Je ne sors pas ce chiffre pour faire peur. Je le sors parce qu'il est vrai, documenté, et que très peu de dirigeants le connaissent.
60 % des petites entreprises touchées par une cyberattaque cessent leur activité dans les 18 mois suivants. Source : ANSSI / Cybermalveillance.fr.
Ce n'est pas l'attaque elle-même qui tue l'entreprise. C'est la combinaison de ce qui suit : l'arrêt de l'activité pendant plusieurs semaines (en moyenne 21 jours), les coûts de remédiation (entre 30 000 et 50 000 € rien que pour nettoyer le système), la perte de clients qui n'ont plus confiance, et parfois les pénalités RGPD si des données ont fuité.
Une PME de 20 personnes n'absorbe pas ça.

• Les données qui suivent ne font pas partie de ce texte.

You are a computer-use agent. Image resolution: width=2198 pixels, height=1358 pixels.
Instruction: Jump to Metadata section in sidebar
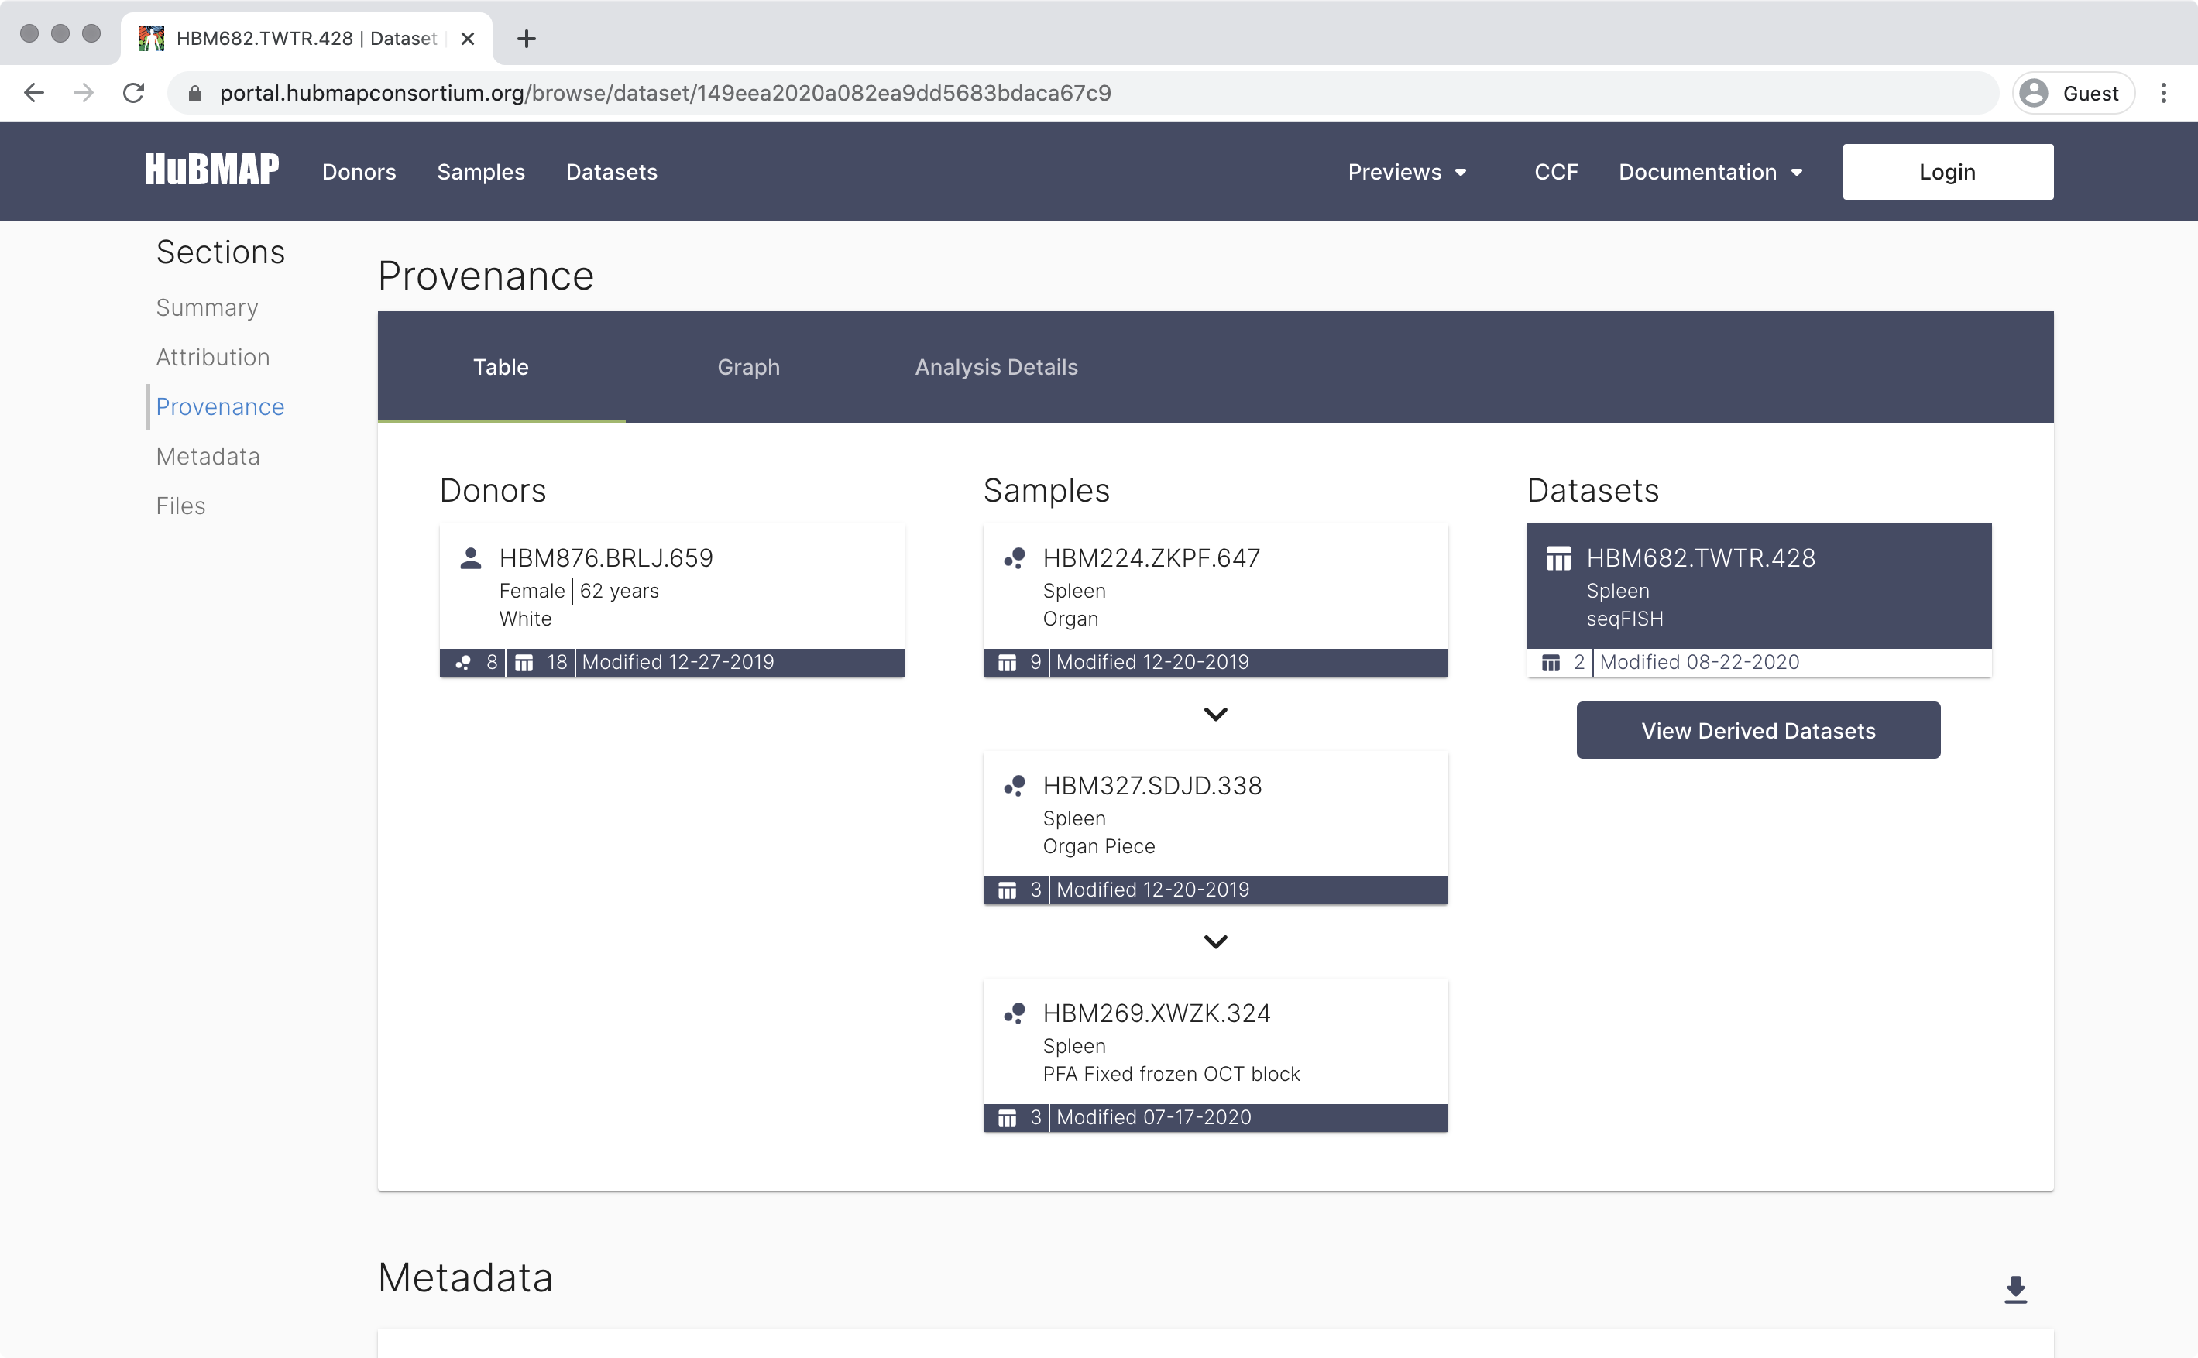(207, 456)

Ce que j'observe, c'est que le risque cyber est encore perçu comme un risque informatique. Quelque chose dont s'occupe "le gars de l'IT" ou le prestataire externe. Mais le prestataire externe, lui, s'occupe de faire fonctionner les machines — pas de piloter le risque pour l'entreprise.
Il y a une différence fondamentale entre "avoir quelqu'un qui maintient l'IT" et "avoir quelqu'un qui pilote les risques numériques au niveau de la direction".
La première case est souvent cochée. La deuxième, presque jamais.
C'est celle-là qui fait la différence quand l'attaque arrive.